Suitable for spring, I have here a springtime fantasy for flute, piano and strings. It was my first composition, when I started composing last year. That's why the piece is built somewhat simple, especially in the first half.

_"Frühlingsfantasie - für Flöten, Klavier und Streichorchester"_
http://www.box.com/s/yoltvs9c82qlodod8pq8
_© Jürgen Kraus 2011_


----------



## chillowack (Jul 16, 2009)

Very interesting!

At first I thought the cadence seemed a bit artificial, but when the low strings came in the piece began to take on some interesting colors.

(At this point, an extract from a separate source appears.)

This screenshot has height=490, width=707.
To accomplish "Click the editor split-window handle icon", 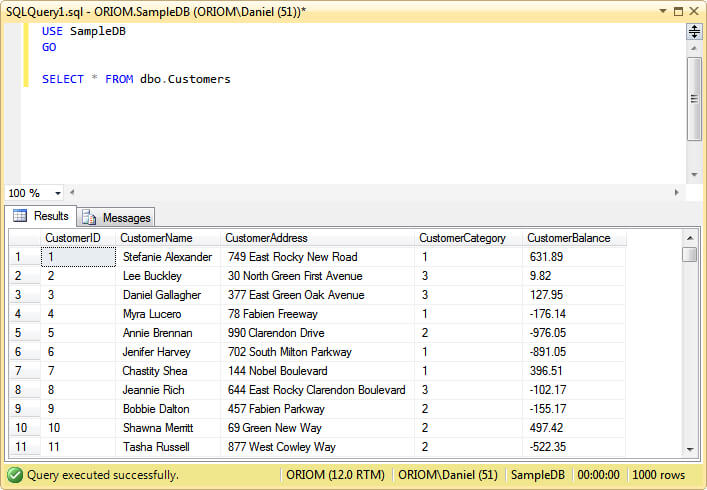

In some places it's evocative of something almost eerie. Skillful blending of sounds.


----------



## juergen (Apr 9, 2012)

Thanks, that you have listened to it.



chillowack said:


> At first I thought the cadence seemed a bit artificial, but when the low strings came in the piece began to take on some interesting colors.


Yes, no wonder that it sounds a bit artificial, because it was not played by hand. I used software arpeggiators and some other software tools. Unfortunately, I do not play an instrument, so I am dependent on the support of these tools. But it's still fun.


----------



## chillowack (Jul 16, 2009)

I didn't mean that the _instruments _sounded artificial--it's obvious this was done with a computer program.

What I meant was that the _cadence_ seemed forced, i.e. not naturally flowing or organic, if that makes any sense (if not, then never mind).


----------



## Moira (Apr 1, 2012)

I'm not sure if orchestral instrumentation will change it, but I felt it was laboured after a while. Longer than warranted. The way some people feel about Bolero.


----------



## juergen (Apr 9, 2012)

chillowack said:


> I didn't mean that the _instruments _sounded artificial--it's obvious this was done with a computer program.


No, I was not talking about the instrument sounds. What I wanted to say is that I used software tools to compose the piece.


----------



## Ukko (Jun 4, 2010)

Moira said:


> I'm not sure if orchestral instrumentation will change it, but I felt it was laboured after a while. Longer than warranted. The way some people feel about Bolero.


Damn it, Moira, you had to tie Bolero in there to 'longer than warranted'. That's not the typical female attitude.


----------